Vegging out: You can't 'beet' meatless Bay Area cooking

WHAT HAVE they done to this poor beet salad?, I wondered.

I had taken a few bites of it before the wrongness dawned on me. Leonard was frowning, too. We stared at our plates.

As a vegetarian, I often count on a restaurant's beet-and-greens salad. They can vary it substantially as long as it includes greens, cooked beets, some sort of interesting cheese and a vinegar-based dressing. Parmigiano, Gorgonzola and Asiago can all fit in. If you have some leftover spinach, lettuce, arugula or the like, you can make it work. And the beets make it so hearty that a beet-based salad can serve as my main course.

But something had gone terribly wrong here. A few green leaves decorated the plate, but most of the roughage came from some tough layers of red cabbage. I winced at its bitterness. Beet juice overwhelmed the tiny clumps of cheese. And the dish tasted as though it had passed out of the kitchen without any seasoning at all.

Now, if you're not a vegetarian, you might think this sort of thing happens every time I go out to eat. Not so! Every continent other than Europe has some culinary tradition that includes plenty of vegetarian dishes. Whenever I visit an Ethiopian, Salvadoran or Indian restaurant, I'm confident that the chefs have a passing familiarity with veg-based main courses.

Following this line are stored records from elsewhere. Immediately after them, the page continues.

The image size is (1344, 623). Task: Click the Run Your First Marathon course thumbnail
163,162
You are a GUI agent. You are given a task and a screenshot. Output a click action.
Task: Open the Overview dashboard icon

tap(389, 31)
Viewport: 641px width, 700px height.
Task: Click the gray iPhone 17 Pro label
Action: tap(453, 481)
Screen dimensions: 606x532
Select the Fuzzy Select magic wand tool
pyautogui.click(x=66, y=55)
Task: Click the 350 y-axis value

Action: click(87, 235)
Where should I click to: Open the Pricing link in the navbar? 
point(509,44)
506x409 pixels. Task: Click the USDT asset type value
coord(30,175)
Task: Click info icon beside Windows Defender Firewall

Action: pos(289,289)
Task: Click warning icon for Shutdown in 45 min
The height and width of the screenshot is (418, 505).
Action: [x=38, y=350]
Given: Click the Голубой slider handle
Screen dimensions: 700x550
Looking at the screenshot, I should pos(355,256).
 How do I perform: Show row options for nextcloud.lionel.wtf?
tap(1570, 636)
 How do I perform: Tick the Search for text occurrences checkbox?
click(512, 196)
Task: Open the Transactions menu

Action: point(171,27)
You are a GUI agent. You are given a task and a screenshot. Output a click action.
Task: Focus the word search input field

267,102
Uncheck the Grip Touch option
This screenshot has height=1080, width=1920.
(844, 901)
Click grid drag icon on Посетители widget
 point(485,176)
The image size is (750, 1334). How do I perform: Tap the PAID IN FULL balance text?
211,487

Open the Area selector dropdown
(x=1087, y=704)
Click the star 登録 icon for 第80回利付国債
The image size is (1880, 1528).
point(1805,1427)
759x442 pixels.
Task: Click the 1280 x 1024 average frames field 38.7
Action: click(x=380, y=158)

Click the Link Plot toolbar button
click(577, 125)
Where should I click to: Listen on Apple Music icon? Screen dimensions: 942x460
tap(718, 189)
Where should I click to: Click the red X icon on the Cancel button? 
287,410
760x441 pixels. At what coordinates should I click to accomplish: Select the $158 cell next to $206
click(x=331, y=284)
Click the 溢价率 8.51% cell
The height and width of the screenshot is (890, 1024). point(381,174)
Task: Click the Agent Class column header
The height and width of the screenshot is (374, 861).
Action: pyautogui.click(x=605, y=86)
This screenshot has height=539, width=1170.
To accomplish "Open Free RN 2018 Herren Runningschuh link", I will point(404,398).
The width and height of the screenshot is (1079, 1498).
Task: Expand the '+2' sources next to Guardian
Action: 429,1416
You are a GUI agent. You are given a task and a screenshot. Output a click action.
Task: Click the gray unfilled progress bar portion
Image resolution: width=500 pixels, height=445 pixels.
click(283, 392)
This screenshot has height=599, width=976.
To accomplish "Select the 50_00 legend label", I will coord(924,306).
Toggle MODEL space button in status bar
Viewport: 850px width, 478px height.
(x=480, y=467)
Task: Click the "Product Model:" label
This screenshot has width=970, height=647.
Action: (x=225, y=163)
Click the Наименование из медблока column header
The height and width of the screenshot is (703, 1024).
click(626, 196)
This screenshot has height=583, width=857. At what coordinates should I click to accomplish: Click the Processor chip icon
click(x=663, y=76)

If the restaurant specializes in U.S. or European cuisine, I just check the menu first to make sure it offers more than one vegetarian entree. You see, if there's just one, it might be a token that no one ever orders. (This especially goes for vegetarian omelets. Diner cooks often forget that sticking raw mushrooms and broccoli in the middle of already-cooked eggs doesn't work.) But if a healthy proportion of the menu is meatless or meat-optional, then I know the restaurateur doesn't just conceive of a meal as "hunk of meat surrounded by little sides of starch and color."

The home of the horrible beet salad tricked my trick. Maybe it was a bad night. I'd ordered two other vegetarian sides in lieu of an entree. Usually that fills me up and scratches my itch for variety. But tonight the creamed spinach lacked seasoning and inherent flavor, and the Asian medley reminded me of cloying takeout from neon-signed Chinese places.

Years ago, I wouldn't have minded. Years ago, when my boyfriend took me to Chez Panisse for the first time to celebrate my birthday, I could barely appreciate it. They only put three ravioli on my plate! They tasted fine, but I couldn't tell what all the fuss was about.

All I'd known was fast food, Mom's Indian cooking and cafeterias. Of course I had no palate. I went back late last year, when I returned to the Bay Area to visit. Our friend Leonard and I could taste layers of flavor in every course, including the tea. I, not Chez Panisse, had changed. Years of great Bay Area eating and Leonard's cooking had taught me what food could be.

The vegetarian palate suffers on the East Coast. I miss year-round fresh produce like you wouldn't believe. But at least you can buy herbs here. My husband reported while working in Little Rock, Ark.: "In California, basil is a vegetable. A big bunch costs $1.79. In Arkansas, basil is an herb. It still costs $1.79, but it comes in a little plastic zip bag containing about 10leaves. Now whenever I buy basil in California I'll feel guilty, like I'm depriving someone else of basil."

Not that the outer Bay is much better. While working on a pledge drive at radio station KUOP Stockton 10 years ago, I was seen scraping a mass of veg-flavored mayonnaise out of a donated sub sandwich. This led another volunteer to laugh, "I never met a vegetarian before who doesn't like vegetables!"

I love vegetables. I just don't like tortured, tasteless vegetables. So treat them well! There's no reason to mess up that old standby, beet salad. Here's my husband's recipe:

1 bag or bunch spinach 4 small or 2 medium beets 4 oz. goat cheese walnuts balsamic vinaigrette

-Put beets in a baking dish and coat lightly with olive oil. Bake at 400 degrees for 30-40 minutes or until tender. Peel, chill, slice.

-Put walnuts in a pan and shake them over stove heat until they start to smell like walnuts.

-Balsamic vinaigrette is a little vinegar, mustard and salt. Whisk in olive oil a little bit at a time, until it's the consistency of something you'd put on a salad.

-Assemble salad: spinach, beet slices, walnuts, cheese, dressing. Makes four salads.